Tell me a little bit about yourself.

I am originally from San Diego and prior to joining the IOTAS team, I worked in sports marketing with teams and agencies on the sales, sponsorships and business development front before taking the entrepreneurial route, founding three companies and eventually selling two of them. I’m an avid traveler, longtime suffering Padres fan, and currently live in the Portland area with my wife, two sons (3 years and 4 months old respectively) and our French bulldog, Meatball.


What is IOTAS?

IOTAS is a Portland, Ore.-based software company that delivers a fully-connected smart home experience for apartment residents that integrates upwards of 20 smart devices on a single app, is voice controlled, and provides automated intelligence.  This allows multi-family owners and operators to attract new tenants at premium rents, while lowering utility and management costs. The IOTAS platform can currently be found in multifamily housing communities across 40 national markets and is entering Canada in the fall of 2018.


What’s your role at IOTAS, and what brought you to the company?

I was intrigued with the vision of our CEO and with the opportunity of the space. After missing the Dotcom wave after college due to my decision to focus on making no money working in sports, I knew I didn’t want to miss the next technology wave, IoT.

I joined IOTAS in January of 2016 as the company’s VP Sales & Marketing.  As one of the team’s first hires, I was actively traveling the country meeting with the real estate community discussing the benefits of smart technology for multifamily and launching our tech in the first 30+ markets. I also built and actively managed our marketing, brand, content, public speaking and PR strategy to purposefully educate the industry and deliver IOTAS as an industry thought leader. I have recently directed my focus to the marketing side of the business.


How is IOTAS disrupting the multifamily industry?

I’d like to say that disrupting and enhancing go hand in hand! Offering a comprehensive platform for the residents to control their entire apartment, instead of just having a few devices with remote control capabilities, is huge. A few does not make a smart apartment. Our platform supports upwards of 20+ devices per apartment and we average nearly 15 per unit at the moment. Thermostats, locks, lights, outlets, sensors are all part of the ecosystem. However, the automation of all devices communicating with each other and learning resident behavior is key. 

The ability for the property management side to assess usage, energy savings, labor savings, resident transportation usage, access control and other behaviors will all assist in their ability to create more intelligent solutions for future properties.


How do you see smart home tech improving the resident living experience?

New renters are always looking for a connected lifestyle and have lived their lives at their fingertips with mobile technology and now voice. Peace of mind is first and foremost. The understanding that you have control of your devices, can save energy, let friends or dog walkers in when you’re not there, as well as engaging your neighbors effectively to and ensure the community experience desired. Having your day to day experience/behavior be somewhat automated and learned inside your home adds a level of comfort and connectivity most have not experienced before.
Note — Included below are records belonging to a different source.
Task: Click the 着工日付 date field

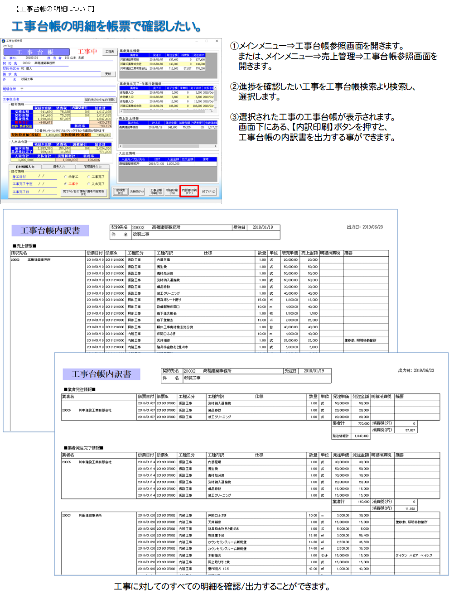Action: [x=41, y=176]
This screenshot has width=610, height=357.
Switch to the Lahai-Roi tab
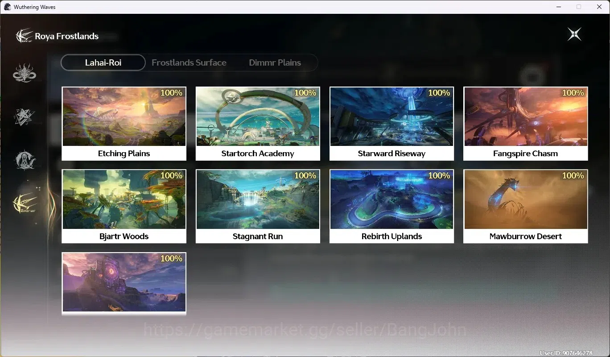tap(103, 62)
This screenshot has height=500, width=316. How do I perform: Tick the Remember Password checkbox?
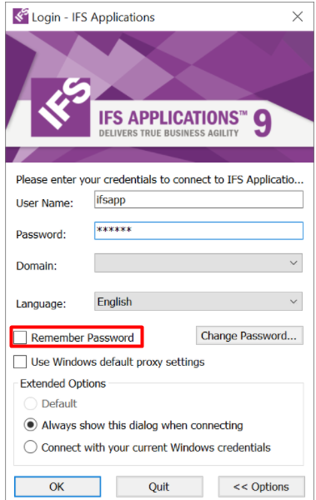pyautogui.click(x=20, y=338)
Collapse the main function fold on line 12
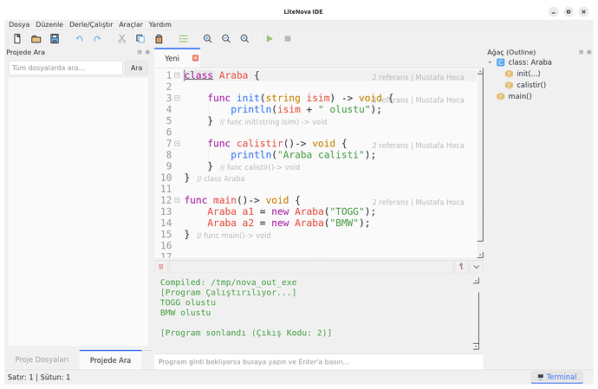The image size is (598, 389). 177,200
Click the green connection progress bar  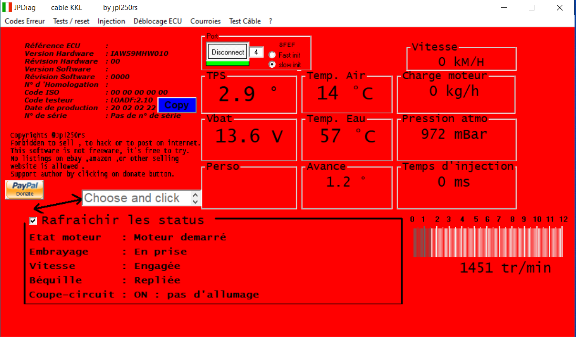coord(228,63)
What type of successful resident case studies have you witnessed using the IOTAS suite of smart home tech?

I think the one that sticks out the most is when we were doing an over-the-air software update where the system was down for 10 minutes or so, and one resident in Southern California that had automation dialed in for her daily living, forgot where her kitchen light switch was as she hadn’t used it in a while. She was trying to manually turn off the lights and just was spinning in circles. The automation from her smart tech had basically controlled her home life to an extent.

We’ve seen others really dive into Alexa and customize added skills to mesh with the IOTAS options, and that has really enhanced their routines. You can wake up in the morning and Alexa will turn on the news, dim your lights on, turn on the coffee maker, provide traffic updates and wish you a great day as you pass the motion sensor on your way out the door and then everything shuts off behind you.
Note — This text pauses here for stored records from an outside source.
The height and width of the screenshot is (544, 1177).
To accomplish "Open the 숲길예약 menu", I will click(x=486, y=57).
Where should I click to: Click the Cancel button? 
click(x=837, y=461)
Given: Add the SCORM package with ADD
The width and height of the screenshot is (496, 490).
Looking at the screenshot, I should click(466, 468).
How can both a renter - and operator – assess the value proposition when installing smart home technology into a building?
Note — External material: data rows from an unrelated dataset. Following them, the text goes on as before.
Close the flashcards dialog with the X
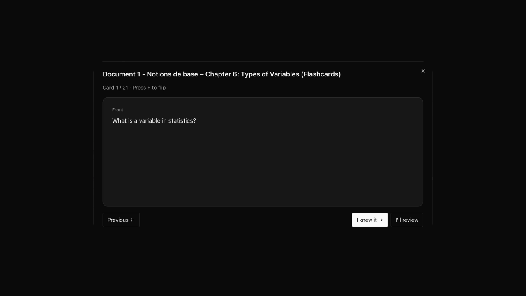The height and width of the screenshot is (296, 526). pyautogui.click(x=423, y=71)
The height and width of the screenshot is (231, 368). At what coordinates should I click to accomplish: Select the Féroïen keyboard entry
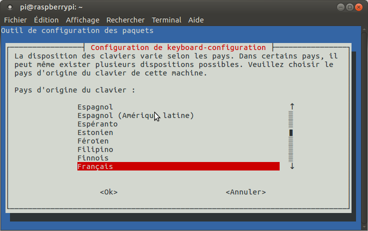[x=93, y=141]
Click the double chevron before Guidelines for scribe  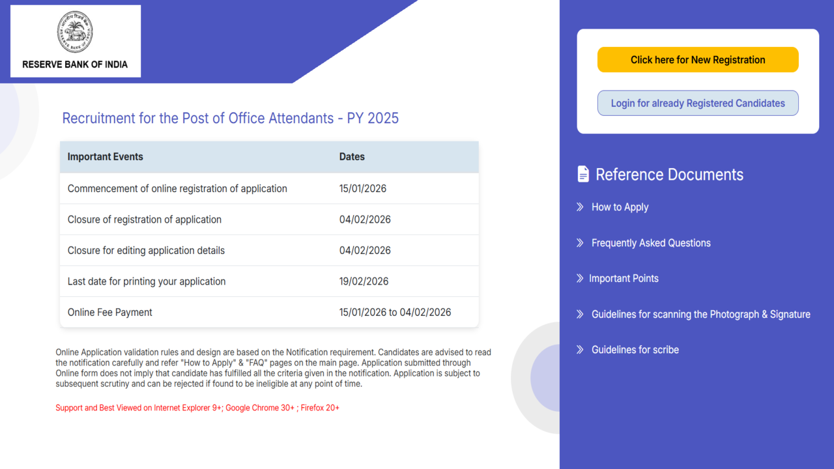click(580, 350)
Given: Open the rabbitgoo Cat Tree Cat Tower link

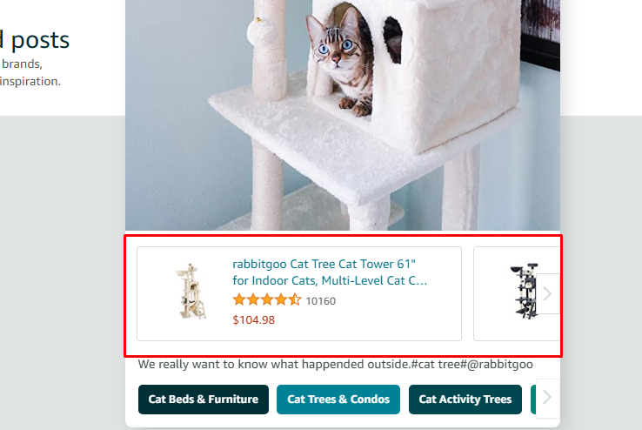Looking at the screenshot, I should (330, 272).
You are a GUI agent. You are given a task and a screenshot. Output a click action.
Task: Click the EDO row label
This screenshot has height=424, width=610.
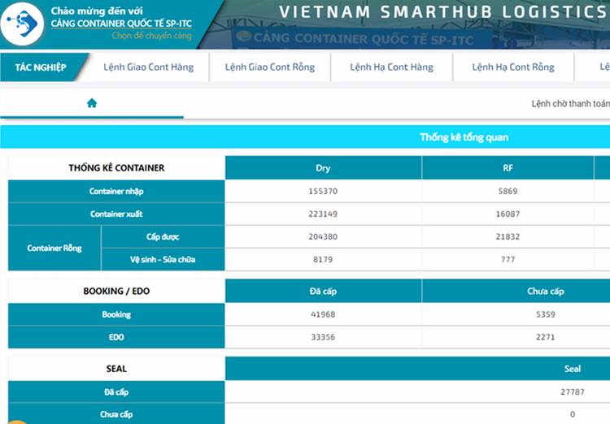point(116,337)
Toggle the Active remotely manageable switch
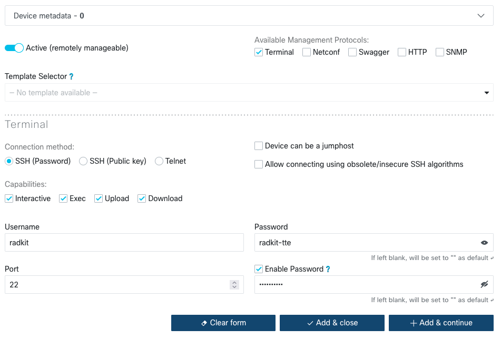 click(14, 48)
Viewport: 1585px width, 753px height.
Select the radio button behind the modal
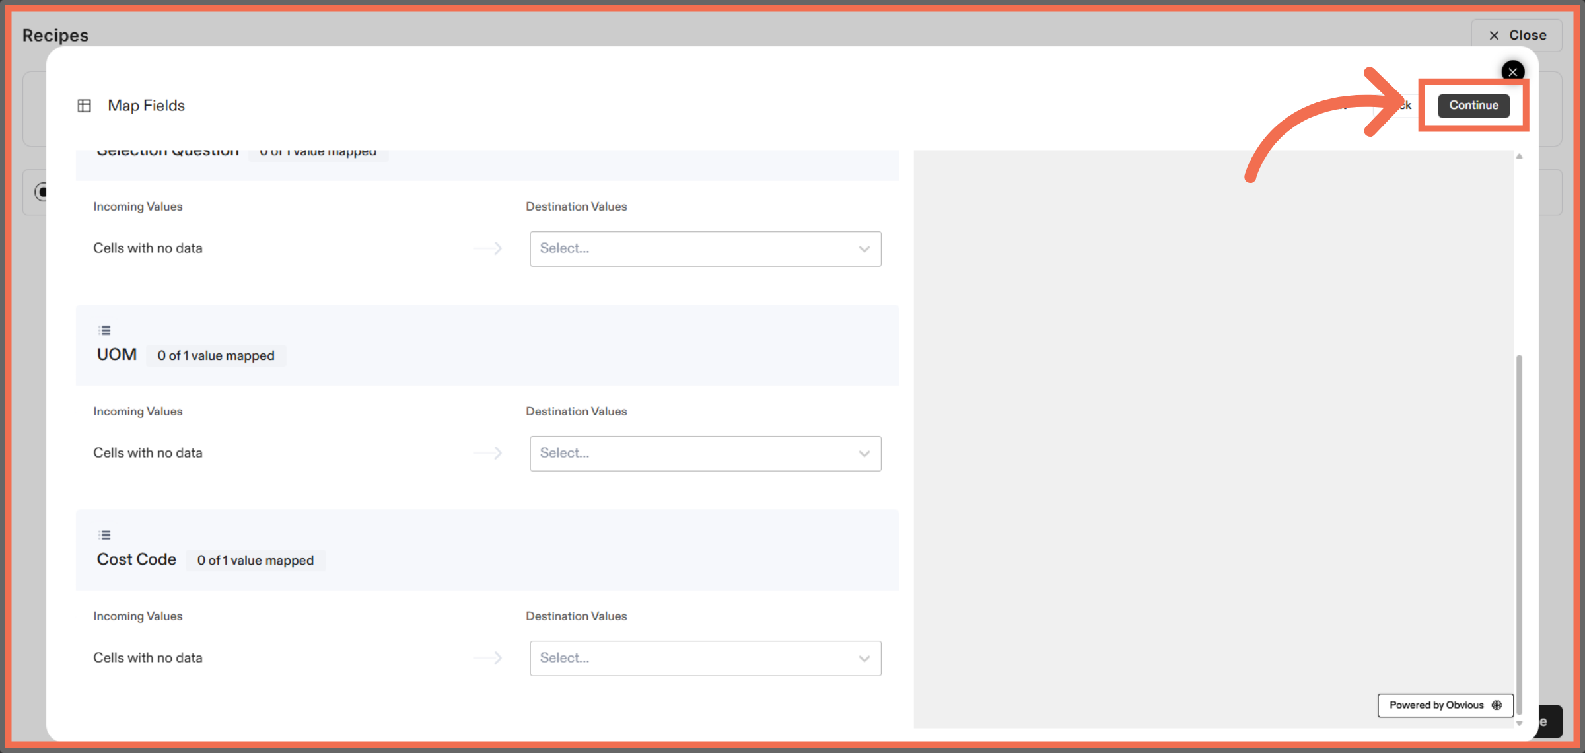point(41,192)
I believe the renter will soon value smart tech in the way the value an in-unit washer/dryer. Back when I was graduating college, that was not a given in most apartments. The ability for the renter today, and especially GenZers, to save on energy, have a sense of sustainability, and have all aspects of their life controlled at their fingertips is important. It fits with their already busy and connected day-to-day lifestyle. We are seeing renters pay an additional $30-$50/month on average for this technology today.

The operator values smart tech differently. We have numerous case studies of sizable rent premium increases, quicker lease-up velocity, vacant unit energy savings, and labor savings. Each impacts property value. Properties that adopt the right platform of smart tech today will also have a few other ‘difficult to measure’ aspects like future-proofing their community, marketing differentiation, and the cool factor. The long-term play for the properties regarding value prop will be surrounding the data they are gathering from their properties, from the smart tech but also the resident experience software options in play. There will be tremendous monetization opportunities for the communities strictly from data in the next few years.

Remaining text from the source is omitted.